If they wish, journalists could quickly respond to Obama June 30 passive-aggressive masterpiece by cutting-and-pasting from their many prior stories about White House stonewalls, no-comments, misdirections, lies, evasions, time-wasting, foot-dragging, misdirection, counter-lawsuits, and so on. Here are a few of the prior headlines;
“Fournier: Obama Admin ‘The Least Transparent,’ ‘Probably In This Nation’s History,’ ‘Clearly Lying’ About Fast and Furious,” Breitbart News.
“US gov’t sets record for failures to find files when asked.” SunshineWeek.RCFP.org.
“New Data Shows Obama Least Transparent Prez Ever,” Daily Caller.
“US gov’t sets record for failures to find files when asked,” Associated Press, which reported in March that;
WASHINGTON (AP) — The Obama administration set a record for the number of times its federal employees told disappointed citizens, journalists and others that despite searching they couldn’t find a single page requested under the Freedom of Information Act, according to a new Associated Press analysis of government data.
In more than one in six cases, or 129,825 times, government searchers said they came up empty-handed last year. Such cases contributed to an alarming measurement: People who asked for records under the law received censored files or nothing in 77 percent of requests, also a record. In the first full year after President Barack Obama’s election, that figure was only 65 percent of cases.
But there’s little point in producing such quick responses because they have no political punch. For example, the March AP report showed how the White House shamelessly ignored the obstructionist reality, without suffering any retaliatory pain from the media.

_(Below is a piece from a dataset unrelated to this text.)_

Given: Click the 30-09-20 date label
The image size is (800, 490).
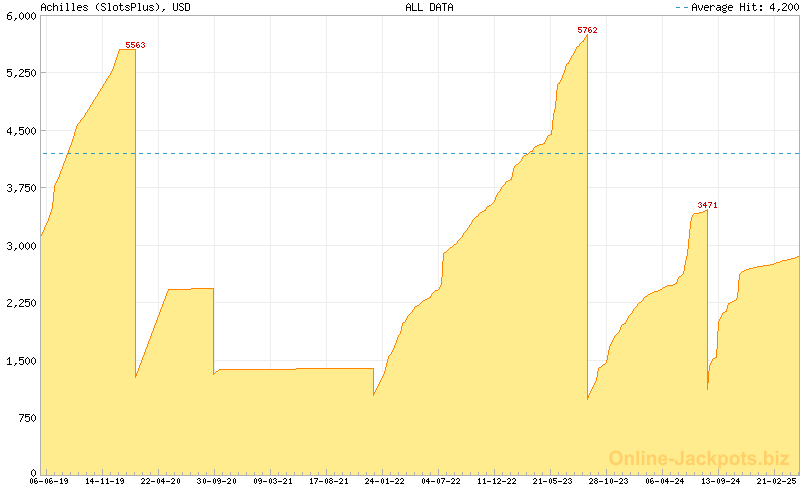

White House spokesman Josh Earnest said Friday he was not familiar with the figures showing how routinely the government said it can’t find any records, although the Justice Department also highlighted them in its own performance report. Earnest said federal employees work diligently on such requests, and renewed his earlier complaint that the U.S. records law has never applied to Congress since it was signed into law 50 years ago by President Lyndon Johnson, a Democrat.
The media’s usual he-said-he-did articles and videos lack political punch. They’ve got no political power, and no impact, because Obama’s playbook of upbeat earnest-and-smile appearance makes sure there’s no unpleasant video deception and no obviously insulting lies that would shock and embarrass the humiliated media into recovering its pride by hitting back.
If members of the establishment media wanted Obama to tell the truth, they’d punish him for hiding so much information.
The easiest and most effective way to punish Obama would be by exposing Hillary Clinton’s lies, deceptions, prevarications and misdirections about Libya, Benghazi, the secret emails, the Clinton Foundation dealmaking and all of her prior scandals. That would be government transparency which matters — because it would impose a painful political price by threatening Hillary Clinton’s election plans.
That’s why it won’t happen, and Obama knows it won’t happen, so there’s no political cost for Obama when he treats proud establishment White House reporters as vain servants at Alice in Wonderland bill-signings.
‘When I use a word,’ Humpty Dumpty said, in rather a scornful tone, ‘it means just what I choose it to mean — neither more nor less.’